The employer has an obligation to the injured worker to provide the best quality medical care available under the work comp plan in place, as well as return that employee to gainful employment as soon as possible. Employers argue that, as a result, they need access to certain medical information. AB 749 specifically provides that medical information related to the diagnosis of the injury can be disclosed only if it will affect the employer's premium and that medical information necessary to modify an employee's workplace can also be disclosed. Arguably, virtually all lost time injuries affect the employer's premium, as indemnity impacts an employer's experience modification factor. Thus, the fact that an employee is declared temporarily totally disabled necessitates disclosure of the diagnosis.

In addition, the employer would likewise be entitled to any pending or expected disability restriction in order to make work place modifications, and/or alternative work decisions. Nevertheless, some carriers may be reluctant to disclose sufficient information for an employer to make an informed decision.

Thus, savvy employers are employing a number of strategies to assist them in the management of claims and medical information. The most common tactic is to ask injured workers to sign release forms authorizing the treating physician to send the information to the employer's workers' comp department. Labor Code section 3762 (as modified under A B 749) specifically prohibits claims administrators from "causing to be disclosed" medical information that does not affect an employers' premium. The law doesn't apply to doctors.

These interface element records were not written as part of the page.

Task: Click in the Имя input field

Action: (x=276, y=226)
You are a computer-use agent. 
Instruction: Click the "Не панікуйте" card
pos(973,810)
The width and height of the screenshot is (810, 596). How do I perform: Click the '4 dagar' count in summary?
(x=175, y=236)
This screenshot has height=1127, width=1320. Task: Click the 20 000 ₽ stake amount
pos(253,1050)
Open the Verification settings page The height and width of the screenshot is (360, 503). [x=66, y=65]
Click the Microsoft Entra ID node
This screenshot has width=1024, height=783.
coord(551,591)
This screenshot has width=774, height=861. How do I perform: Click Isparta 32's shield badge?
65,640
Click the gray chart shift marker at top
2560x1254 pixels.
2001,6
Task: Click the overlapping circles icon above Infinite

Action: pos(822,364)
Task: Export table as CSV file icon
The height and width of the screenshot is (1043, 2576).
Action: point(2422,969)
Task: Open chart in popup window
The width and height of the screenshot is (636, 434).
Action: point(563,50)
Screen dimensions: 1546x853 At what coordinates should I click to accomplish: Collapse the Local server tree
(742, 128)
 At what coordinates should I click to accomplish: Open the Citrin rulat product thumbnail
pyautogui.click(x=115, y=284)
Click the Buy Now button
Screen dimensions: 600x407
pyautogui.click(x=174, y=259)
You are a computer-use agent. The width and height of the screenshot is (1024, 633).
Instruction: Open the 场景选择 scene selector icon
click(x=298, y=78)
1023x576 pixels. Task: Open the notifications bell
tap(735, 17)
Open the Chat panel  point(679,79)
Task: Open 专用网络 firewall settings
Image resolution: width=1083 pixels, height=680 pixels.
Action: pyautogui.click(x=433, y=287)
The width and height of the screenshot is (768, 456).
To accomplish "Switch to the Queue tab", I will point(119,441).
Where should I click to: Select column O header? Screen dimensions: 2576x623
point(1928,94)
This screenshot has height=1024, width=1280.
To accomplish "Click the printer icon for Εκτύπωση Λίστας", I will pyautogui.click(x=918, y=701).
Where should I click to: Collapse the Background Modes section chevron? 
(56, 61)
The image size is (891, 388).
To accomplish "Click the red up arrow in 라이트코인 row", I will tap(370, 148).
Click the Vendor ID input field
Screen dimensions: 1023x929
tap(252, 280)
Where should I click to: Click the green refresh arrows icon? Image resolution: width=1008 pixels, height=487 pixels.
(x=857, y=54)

HIPAA may be another problem though. While the preamble states that it was not intended to apply to workers' compensation, it doesn't give a blanket exclusion to work comp insurance companies, and some doctors won't release records, despite an written release from the employee, without a subpoena. In response, some employers, if the employee pre-designates a doctor, sends the physician a letter advising that they're required to disclose medical information to the claims administrator. In addition, getting cooperation from the employee goes a long way towards obtaining sufficient medical information to assist in claims management - most employees are interested in returning to work. Their understanding that the medical information to be obtained is only to assist in return to work efforts, and the employer's adherence to that policy, will assist in obtaining sufficient medical information to allow the risk manager to do the job.